Dataset entries:

····················

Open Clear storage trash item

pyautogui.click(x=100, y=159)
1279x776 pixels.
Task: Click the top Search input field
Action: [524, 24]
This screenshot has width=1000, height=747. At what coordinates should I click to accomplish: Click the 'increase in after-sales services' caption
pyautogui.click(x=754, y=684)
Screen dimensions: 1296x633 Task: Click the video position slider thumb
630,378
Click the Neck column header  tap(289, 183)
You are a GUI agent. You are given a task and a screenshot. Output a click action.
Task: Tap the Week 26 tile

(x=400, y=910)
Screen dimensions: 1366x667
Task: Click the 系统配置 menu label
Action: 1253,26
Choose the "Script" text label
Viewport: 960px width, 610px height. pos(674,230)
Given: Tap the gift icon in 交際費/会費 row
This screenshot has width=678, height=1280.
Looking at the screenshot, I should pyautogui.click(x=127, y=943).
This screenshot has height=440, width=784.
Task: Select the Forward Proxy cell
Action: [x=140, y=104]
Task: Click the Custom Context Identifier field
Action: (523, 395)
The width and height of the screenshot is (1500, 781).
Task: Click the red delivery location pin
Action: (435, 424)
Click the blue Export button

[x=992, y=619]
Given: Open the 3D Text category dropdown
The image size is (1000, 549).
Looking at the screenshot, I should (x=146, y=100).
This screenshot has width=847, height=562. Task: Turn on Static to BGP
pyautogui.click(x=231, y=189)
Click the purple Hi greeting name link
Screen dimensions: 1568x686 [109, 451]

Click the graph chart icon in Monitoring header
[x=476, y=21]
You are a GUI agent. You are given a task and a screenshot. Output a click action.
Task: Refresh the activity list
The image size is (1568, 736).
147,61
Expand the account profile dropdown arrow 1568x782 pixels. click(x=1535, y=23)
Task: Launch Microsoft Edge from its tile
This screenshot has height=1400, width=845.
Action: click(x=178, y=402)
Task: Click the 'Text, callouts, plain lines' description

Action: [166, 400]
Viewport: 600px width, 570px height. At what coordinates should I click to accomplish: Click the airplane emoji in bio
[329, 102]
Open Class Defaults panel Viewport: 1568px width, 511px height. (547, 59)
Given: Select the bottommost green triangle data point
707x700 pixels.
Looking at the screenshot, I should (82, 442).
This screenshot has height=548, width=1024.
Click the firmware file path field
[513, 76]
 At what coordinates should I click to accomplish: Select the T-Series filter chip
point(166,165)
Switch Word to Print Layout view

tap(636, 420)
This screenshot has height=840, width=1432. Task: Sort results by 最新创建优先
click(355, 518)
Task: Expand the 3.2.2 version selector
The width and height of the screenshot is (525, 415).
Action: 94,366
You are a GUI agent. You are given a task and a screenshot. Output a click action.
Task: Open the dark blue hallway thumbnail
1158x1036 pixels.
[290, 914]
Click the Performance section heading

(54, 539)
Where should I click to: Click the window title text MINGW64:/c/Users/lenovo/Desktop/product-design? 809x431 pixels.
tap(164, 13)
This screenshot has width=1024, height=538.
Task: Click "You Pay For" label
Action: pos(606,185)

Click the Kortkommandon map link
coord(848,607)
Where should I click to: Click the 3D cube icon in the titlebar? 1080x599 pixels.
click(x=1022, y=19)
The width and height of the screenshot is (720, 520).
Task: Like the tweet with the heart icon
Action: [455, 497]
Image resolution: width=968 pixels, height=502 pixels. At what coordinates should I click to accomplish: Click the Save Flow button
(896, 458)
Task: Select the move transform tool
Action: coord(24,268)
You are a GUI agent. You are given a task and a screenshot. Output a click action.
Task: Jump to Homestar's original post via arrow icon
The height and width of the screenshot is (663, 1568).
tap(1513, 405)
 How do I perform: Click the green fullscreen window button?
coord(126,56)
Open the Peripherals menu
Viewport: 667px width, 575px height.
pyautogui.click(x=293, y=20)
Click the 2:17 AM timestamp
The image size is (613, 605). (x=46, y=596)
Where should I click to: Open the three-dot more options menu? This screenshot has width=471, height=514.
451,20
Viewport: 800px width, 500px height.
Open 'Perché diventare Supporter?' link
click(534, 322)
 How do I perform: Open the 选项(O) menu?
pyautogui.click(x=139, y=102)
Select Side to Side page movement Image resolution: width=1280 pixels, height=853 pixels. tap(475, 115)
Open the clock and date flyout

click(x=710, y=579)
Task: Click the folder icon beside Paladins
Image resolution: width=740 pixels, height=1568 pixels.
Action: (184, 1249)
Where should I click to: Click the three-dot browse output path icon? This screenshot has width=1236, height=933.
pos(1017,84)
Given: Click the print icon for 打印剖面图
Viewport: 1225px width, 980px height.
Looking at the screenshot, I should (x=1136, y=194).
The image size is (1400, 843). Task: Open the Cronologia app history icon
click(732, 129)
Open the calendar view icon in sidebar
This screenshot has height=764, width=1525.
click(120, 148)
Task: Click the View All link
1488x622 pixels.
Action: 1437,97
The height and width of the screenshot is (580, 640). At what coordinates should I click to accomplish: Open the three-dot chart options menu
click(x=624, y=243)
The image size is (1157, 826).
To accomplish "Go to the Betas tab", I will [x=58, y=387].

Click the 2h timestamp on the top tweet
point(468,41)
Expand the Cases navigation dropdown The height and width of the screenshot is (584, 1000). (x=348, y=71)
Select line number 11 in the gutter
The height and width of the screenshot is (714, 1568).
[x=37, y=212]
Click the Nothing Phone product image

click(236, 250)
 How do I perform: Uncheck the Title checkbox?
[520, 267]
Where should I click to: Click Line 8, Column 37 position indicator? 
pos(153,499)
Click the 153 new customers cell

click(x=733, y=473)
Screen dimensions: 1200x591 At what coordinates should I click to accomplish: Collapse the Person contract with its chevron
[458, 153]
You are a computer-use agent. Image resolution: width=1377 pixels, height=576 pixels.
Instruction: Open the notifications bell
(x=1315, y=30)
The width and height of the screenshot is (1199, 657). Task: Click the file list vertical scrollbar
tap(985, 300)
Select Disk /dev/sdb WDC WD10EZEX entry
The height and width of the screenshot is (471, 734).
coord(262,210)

····················

## Work order
Retyping the data above exactly and in full is the task.

## Solution to the exercise
Open Clear storage trash item

pyautogui.click(x=100, y=159)
1279x776 pixels.
Task: Click the top Search input field
Action: [524, 24]
This screenshot has width=1000, height=747. At what coordinates should I click to accomplish: Click the 'increase in after-sales services' caption
pyautogui.click(x=754, y=684)
Screen dimensions: 1296x633 Task: Click the video position slider thumb
630,378
Click the Neck column header  tap(289, 183)
You are a GUI agent. You are given a task and a screenshot. Output a click action.
Task: Tap the Week 26 tile

(x=400, y=910)
Screen dimensions: 1366x667
Task: Click the 系统配置 menu label
Action: 1253,26
Choose the "Script" text label
Viewport: 960px width, 610px height. pos(674,230)
Given: Tap the gift icon in 交際費/会費 row
This screenshot has width=678, height=1280.
Looking at the screenshot, I should pyautogui.click(x=127, y=943).
This screenshot has height=440, width=784.
Task: Select the Forward Proxy cell
Action: [x=140, y=104]
Task: Click the Custom Context Identifier field
Action: (523, 395)
The width and height of the screenshot is (1500, 781).
Task: Click the red delivery location pin
Action: (435, 424)
Click the blue Export button

[x=992, y=619]
Given: Open the 3D Text category dropdown
The image size is (1000, 549).
Looking at the screenshot, I should (x=146, y=100).
This screenshot has width=847, height=562. Task: Turn on Static to BGP
pyautogui.click(x=231, y=189)
Click the purple Hi greeting name link
Screen dimensions: 1568x686 [109, 451]

Click the graph chart icon in Monitoring header
[x=476, y=21]
You are a GUI agent. You are given a task and a screenshot. Output a click action.
Task: Refresh the activity list
The image size is (1568, 736).
147,61
Expand the account profile dropdown arrow 1568x782 pixels. click(x=1535, y=23)
Task: Launch Microsoft Edge from its tile
This screenshot has height=1400, width=845.
Action: click(x=178, y=402)
Task: Click the 'Text, callouts, plain lines' description

Action: [166, 400]
Viewport: 600px width, 570px height. At what coordinates should I click to accomplish: Click the airplane emoji in bio
[329, 102]
Open Class Defaults panel Viewport: 1568px width, 511px height. (547, 59)
Given: Select the bottommost green triangle data point
707x700 pixels.
Looking at the screenshot, I should (82, 442).
This screenshot has height=548, width=1024.
Click the firmware file path field
[513, 76]
 At what coordinates should I click to accomplish: Select the T-Series filter chip
point(166,165)
Switch Word to Print Layout view

tap(636, 420)
This screenshot has height=840, width=1432. Task: Sort results by 最新创建优先
click(355, 518)
Task: Expand the 3.2.2 version selector
The width and height of the screenshot is (525, 415).
Action: 94,366
You are a GUI agent. You are given a task and a screenshot. Output a click action.
Task: Open the dark blue hallway thumbnail
1158x1036 pixels.
[290, 914]
Click the Performance section heading

(54, 539)
Where should I click to: Click the window title text MINGW64:/c/Users/lenovo/Desktop/product-design? 809x431 pixels.
tap(164, 13)
This screenshot has width=1024, height=538.
Task: Click "You Pay For" label
Action: pos(606,185)

Click the Kortkommandon map link
coord(848,607)
Where should I click to: Click the 3D cube icon in the titlebar? 1080x599 pixels.
click(x=1022, y=19)
The width and height of the screenshot is (720, 520).
Task: Like the tweet with the heart icon
Action: [455, 497]
Image resolution: width=968 pixels, height=502 pixels. At what coordinates should I click to accomplish: Click the Save Flow button
(896, 458)
Task: Select the move transform tool
Action: coord(24,268)
You are a GUI agent. You are given a task and a screenshot. Output a click action.
Task: Jump to Homestar's original post via arrow icon
The height and width of the screenshot is (663, 1568).
tap(1513, 405)
 How do I perform: Click the green fullscreen window button?
coord(126,56)
Open the Peripherals menu
Viewport: 667px width, 575px height.
pyautogui.click(x=293, y=20)
Click the 2:17 AM timestamp
The image size is (613, 605). (x=46, y=596)
Where should I click to: Open the three-dot more options menu? This screenshot has width=471, height=514.
451,20
Viewport: 800px width, 500px height.
Open 'Perché diventare Supporter?' link
click(534, 322)
 How do I perform: Open the 选项(O) menu?
pyautogui.click(x=139, y=102)
Select Side to Side page movement Image resolution: width=1280 pixels, height=853 pixels. tap(475, 115)
Open the clock and date flyout

click(x=710, y=579)
Task: Click the folder icon beside Paladins
Image resolution: width=740 pixels, height=1568 pixels.
Action: (184, 1249)
Where should I click to: Click the three-dot browse output path icon? This screenshot has width=1236, height=933.
pos(1017,84)
Given: Click the print icon for 打印剖面图
Viewport: 1225px width, 980px height.
Looking at the screenshot, I should (x=1136, y=194).
The image size is (1400, 843). Task: Open the Cronologia app history icon
click(732, 129)
Open the calendar view icon in sidebar
This screenshot has height=764, width=1525.
click(120, 148)
Task: Click the View All link
1488x622 pixels.
Action: 1437,97
The height and width of the screenshot is (580, 640). At what coordinates should I click to accomplish: Open the three-dot chart options menu
click(x=624, y=243)
The image size is (1157, 826).
To accomplish "Go to the Betas tab", I will [x=58, y=387].

Click the 2h timestamp on the top tweet
point(468,41)
Expand the Cases navigation dropdown The height and width of the screenshot is (584, 1000). (x=348, y=71)
Select line number 11 in the gutter
The height and width of the screenshot is (714, 1568).
[x=37, y=212]
Click the Nothing Phone product image

click(236, 250)
 How do I perform: Uncheck the Title checkbox?
[520, 267]
Where should I click to: Click Line 8, Column 37 position indicator? 
pos(153,499)
Click the 153 new customers cell

click(x=733, y=473)
Screen dimensions: 1200x591 At what coordinates should I click to accomplish: Collapse the Person contract with its chevron
[458, 153]
You are a computer-use agent. Image resolution: width=1377 pixels, height=576 pixels.
Instruction: Open the notifications bell
(x=1315, y=30)
The width and height of the screenshot is (1199, 657). Task: Click the file list vertical scrollbar
tap(985, 300)
Select Disk /dev/sdb WDC WD10EZEX entry
The height and width of the screenshot is (471, 734).
coord(262,210)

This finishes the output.